## Task description
The line containing "The width and" and each line after it, through the final line of the data, are to be retyped exactly, with pictures left out.

(Stored items)
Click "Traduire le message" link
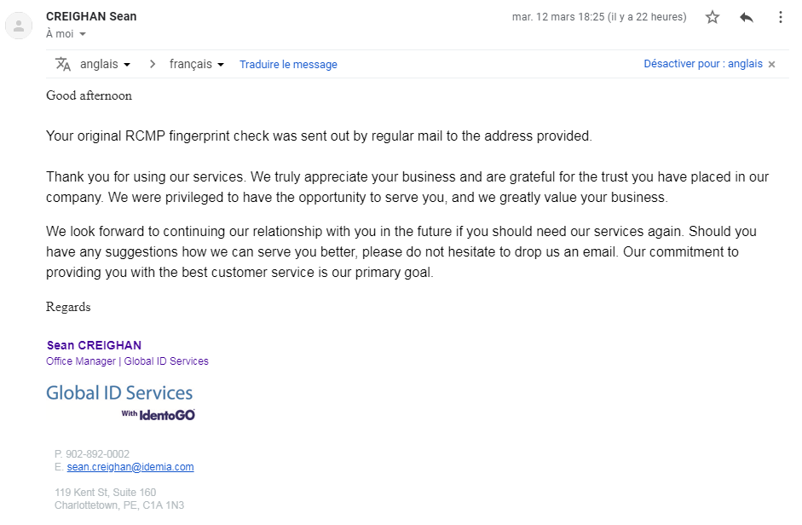 coord(288,64)
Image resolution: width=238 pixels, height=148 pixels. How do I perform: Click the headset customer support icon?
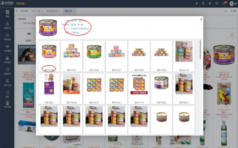point(217,3)
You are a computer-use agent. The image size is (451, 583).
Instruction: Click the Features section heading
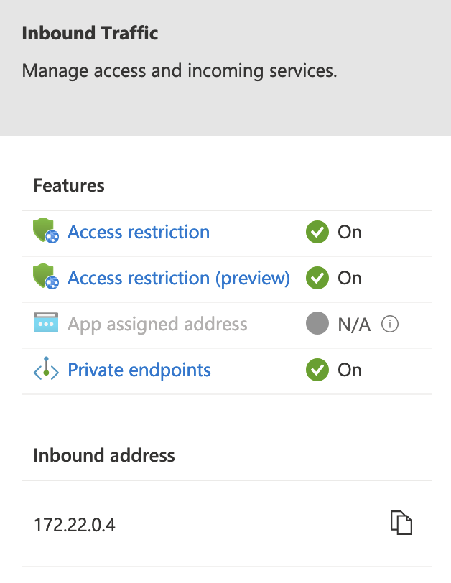(x=69, y=185)
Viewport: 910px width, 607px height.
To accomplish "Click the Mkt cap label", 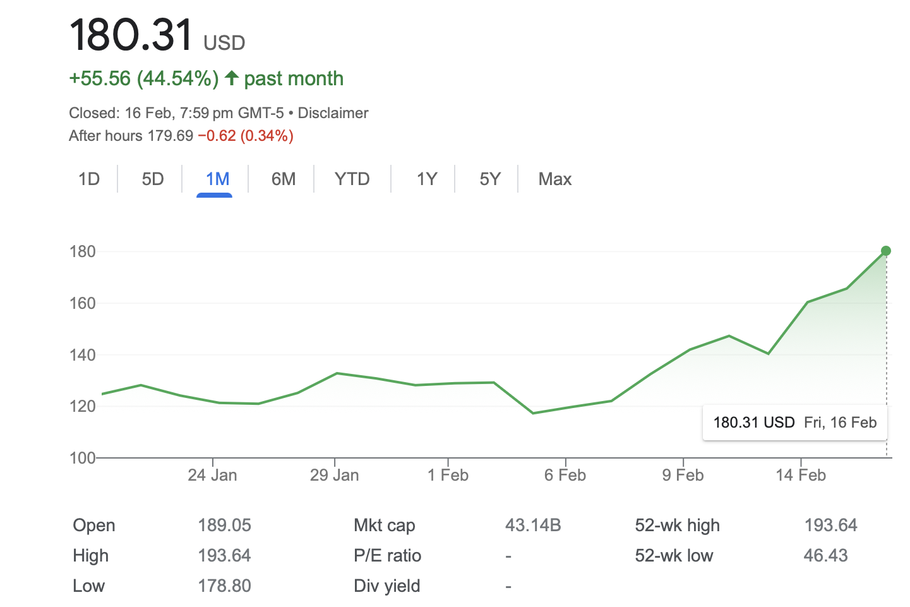I will [x=384, y=526].
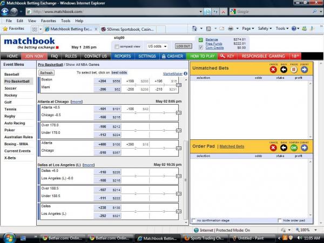Click the Refresh button above the odds

tap(46, 72)
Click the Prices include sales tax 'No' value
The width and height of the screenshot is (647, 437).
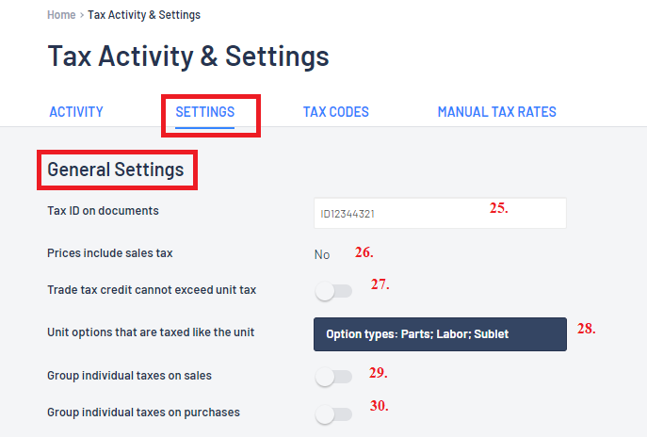(x=322, y=254)
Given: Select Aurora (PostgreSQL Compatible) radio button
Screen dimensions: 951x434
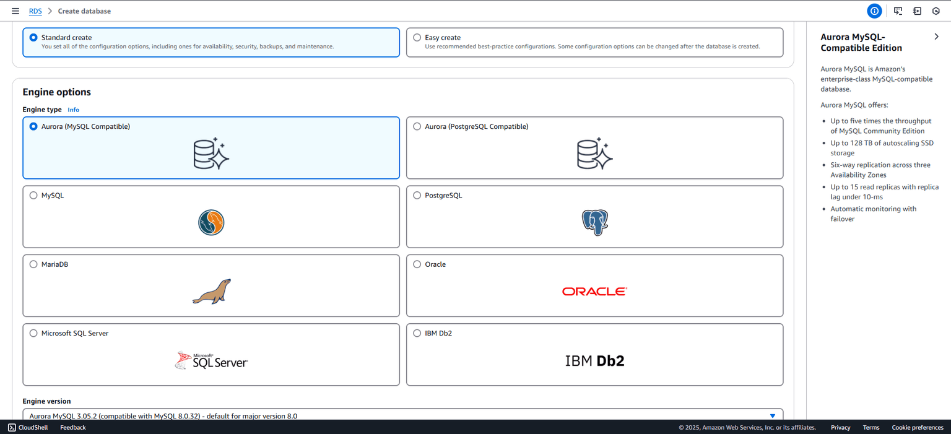Looking at the screenshot, I should click(417, 126).
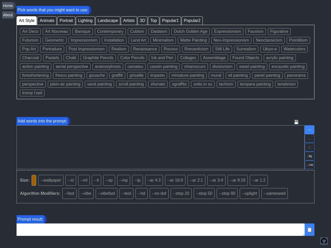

## Problem solution
The width and height of the screenshot is (647, 437).
(x=322, y=254)
Given: Select Aurora (PostgreSQL Compatible) radio button
Screen dimensions: 951x434
Looking at the screenshot, I should click(417, 126).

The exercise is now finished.